Patrick Gale is a terrific storyteller. This book captures perfectly the tone and feel of its time in history, its setting, and the conventions of the world in which his characters live. While at first Harry's passivity is a little frustrating, you watch him discover his inner strength and you find yourself rooting for him. A Place Called Winter is loosely based on a mystery within Gale's own family, and that makes what transpires in the book even more aggravating and upsetting.

While I found the book moved a little slower than I would have liked from time to time, and found the continued return of one of the book's villains to be a little improbably after a while, I really enjoyed this book, and found myself very emotionally invested in what happened to the characters. This is the second of Gale's books I've read and he again dazzled me with his writing—this is book of sensitivity, emotion, a little suspense, and a lot of heart.

Monday, February 1, 2016

Book Review: "All the Birds in the Sky" by Charlie Jane Anders

There were a number of times while reading Charlie Jane Anders' All the Birds in the Sky that I thought, "How am I going to review this?"

What I realized, however, is that while the book was utterly different than I expected it to be from the blurbs I read, and there's much about the plot that defies description, I found it to be an ambitious, poignant, slightly meandering, somewhat imperfect book, which packs a resonant, emotional punch.

Laurence and Patricia meet in middle school. Both are outcasts—Laurence is obsessed with computers and technology, so much so that he builds his own two-second time machine (mostly to help him avoid being bullied), while Patricia discovers she has an unusual ability to communicate with other creatures. And while these abilities make them less than popular among their peers, and cause a multitude of problems within their families, when Patricia reveals the full extent of her skills to Laurence, that—along with the machinations of a teacher—strains their relationship nearly to the breaking point.

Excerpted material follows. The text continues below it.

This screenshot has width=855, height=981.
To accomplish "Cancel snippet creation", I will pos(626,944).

Years later, they are both living in San Francisco when they run into each other again. Patricia, having graduated from an exclusive school for those with magical talents (but far more mercenary than Hogwarts), works with a band of magicians to right wrongs, and sometimes destroy the people perpetrating these wrongs. Laurence works for an eccentric genius he met when he was younger, and he and his teammates are building a device to save the world in the event of total catastrophe, which seems imminent. Laurence and Patricia are, once again, drawn to, and repelled by, one another, but there is no denying the two share a powerful bond. Until the interests she and her fellow magicians are working to protect interfere with Laurence's work, which sets a chain of events in motion that rocks the world.

All the Birds in the Sky is a book about friendship, love, magic, and trying to avoid the end of the world. It's about the struggle between listening to your heart and following your head, and how hard it is to stay true to yourself in the face of cruelty and doubt. And it's also about the power of one person (or two) to make a difference, although the difference that Laurence and Patricia are seeking to make is a little more dramatic than everyday change.

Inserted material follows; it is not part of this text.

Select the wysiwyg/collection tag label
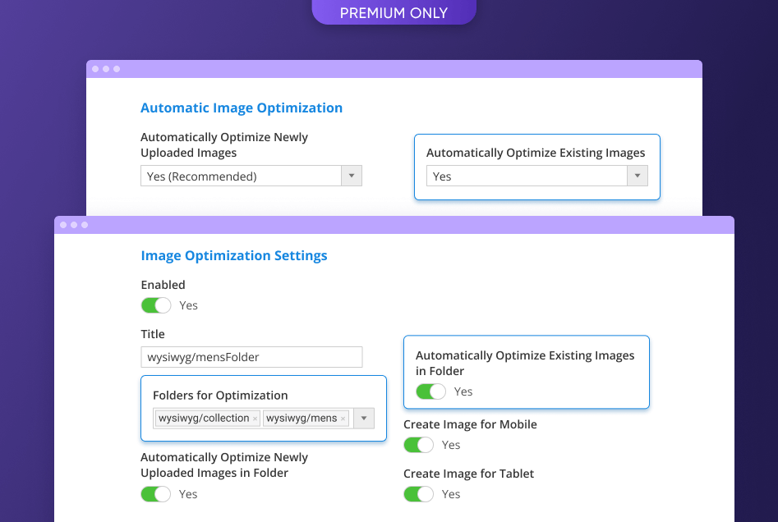This screenshot has height=522, width=778. (x=204, y=419)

About a quarter of the way into the book, I wasn't sure I wanted to stick with it. I felt as if Anders spent a lot of time dwelling on how bullied Laurence and Patricia were, and how horribly misunderstood they were by their families. It got a little relentless, and it wasn't what I was expecting or wanted to read. But I soldiered on, and I am glad I did, for while the book is confusing and a little overblown, it's still utterly fascinating, and Laurence and Patricia are such fascinating characters that I couldn't tear myself away.

Charlie Jane Anders is very talented—she really worked hard to create an entire world in this book. While I wished at times she would have followed the core of her story a little more, I still was quite interested in what she was going to do with the characters and their story. This is certainly not a book for everyone, but if you give it a chance, I think you'll agree about Anders' storytelling ability.